白点虫が魚体に寄生して白点を形成している間は、実は魚病薬が効きません。
白点虫が増殖していく過程で魚体を離れ水中へと泳ぎ出すタイミングがあり、このタイミングで薬品が効くのです。

つまり、白点病が認められる水槽は、目に見えなくても白点虫の幼虫が蔓延していると考えて良いでしょう。
このため、白点が付いていない個体も放置すれば発症するのは時間の問題であるため、大事をとって薬浴させます。
もう一つの理由は水槽内に魚が残っていると、白点虫の増殖サイクルを断ち切れないからです。
白点虫は魚に寄生しなければ生き残れません。
魚をすべて移動した後全換水を行うのは、この幼虫を0に近い状態にリセットするためです。
(全換水しても0にはなりませんが、2週間くらい魚を入れなければ宿主がいないので、ほぼ全数が死滅するのではないか?と私は考えています。)

熱帯魚の場合では大事をとってさらに天日干しや塩素消毒など行うことがあります。
しかしヨシノボリの場合では、ここまで行う必要性は今のところ私は感じていません。
100%換水+2週間放置 で大抵十分だと思います。

薬浴の際、私は「メチレンブルー」を使っています。
投薬量は規定量でOKです。
薬品に記載の用法容量を守って正しく投入ください。

治療中。メチレンブルーを入れると真っ青になります。
メチレンブルーによる染色

白点虫を完全に駆除する場合、メイン水槽にそのまま投薬するのが効果的です。
しかしながら、メチレンブルーを投薬すると、水槽のシリコンや白い石などは染色されます。

着色を避けたい場合は、染色されても構わない隔離用水槽で薬浴させましょう。
メイン水槽は100%換水して2週間程度魚を入れなければ、またヨシノボリを入れられる状態にはなるかと思います。

もし着色が気にならないようであれば、メイン水槽でそのまま薬浴させた方が良いです。
メイン水槽で薬浴させる場合で、フィルター内に活性炭や吸着剤を入れている場合は、薬浴中は取り出しておきましょう。

ちなみに小型水槽で薬浴させる場合は、水量が少なすぎて適切に測りにくい!という場合も出てくるかと思います。
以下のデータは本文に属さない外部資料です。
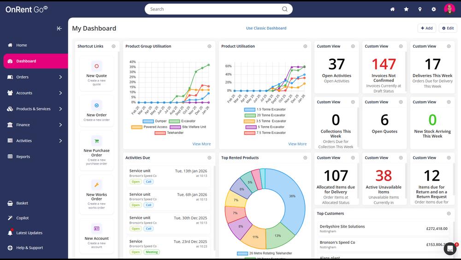The height and width of the screenshot is (260, 461).
Task: Click Top Rented Products settings gear
Action: coord(305,158)
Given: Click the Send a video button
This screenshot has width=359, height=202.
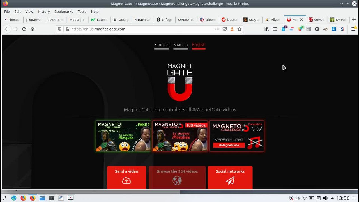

そんな時は、ペットボトルのキャップをとっておくと便利です。

キャップ1杯でだいたい5mlなので、覚えておくとどこかで役に立つでしょう。

上のメモリまででだいたい5ml。
満水だと7mlくらい。

また長期間薬浴していると、薬効が弱くなります。
目安として、1週間経過したら半量または全量を換水します。
換水する場合、新しい水の温度は治療中の水温に揃えることが重要です。

このとき魚の調子がよさそうなら半量、悪そうなら全量換えます。
鰭をピンと張っているか、行動に元気があるか、など、様子をチェックして判断します。

治療中、個体の様子は毎日観察しましょう。

薬浴期間は通常、1~2週間前後になることが多いです。
白点が全く見られなくなったら、治療終了です。
わずかでもついてるうちは続行します。

治療期間は、1ヶ月に及ぶことはめったにないものと思われます。
小型魚なので、経験上3週間以上の長期戦になると、体力的にきついことがほとんどかもしれません。

塩水浴を併用する

白点病の治療には、塩水浴の平行も有効です。
私は基本的に0.5%塩水を使用します。
投入量は水1Lにつき塩5gです。

この時使用する塩は、いわゆる「食塩」で構いません。ふつうの塩でOKです。
海水魚を飼育している方は人工海水でも代用できますが、魚病薬と併用する場合は、私は食塩が良いと考えています。
(微量元素と薬効成分が干渉しないか不安なため。食塩ならほぼ純NaClなので。)

塩水そのものに回復効果はありませんが、魚の浸透圧調節の負担を軽くすることで、その分のリソースを免疫に回せるようになります。
このため、一時的な塩水浴は白点病治療に有効となるようです。

塩分耐性が高め

なお、カワヨシノボリ、ビワヨシノボリ、シマヒレヨシノボリ、クロダハゼ、オウミヨシノボリ、アオバラヨシノボリ、キバラヨシノボリ以外のヨシノボリは全て両側回遊魚です。
稚魚期を海で過ごしているので、塩分耐性は他の魚種よりも強いようです。

基本的には0.5%塩水浴を使用しますが、重症な場合はダメもとで0.7%まで引き上げると、事態が好転するかもしれません。この場合は水1Lにつき塩7gです。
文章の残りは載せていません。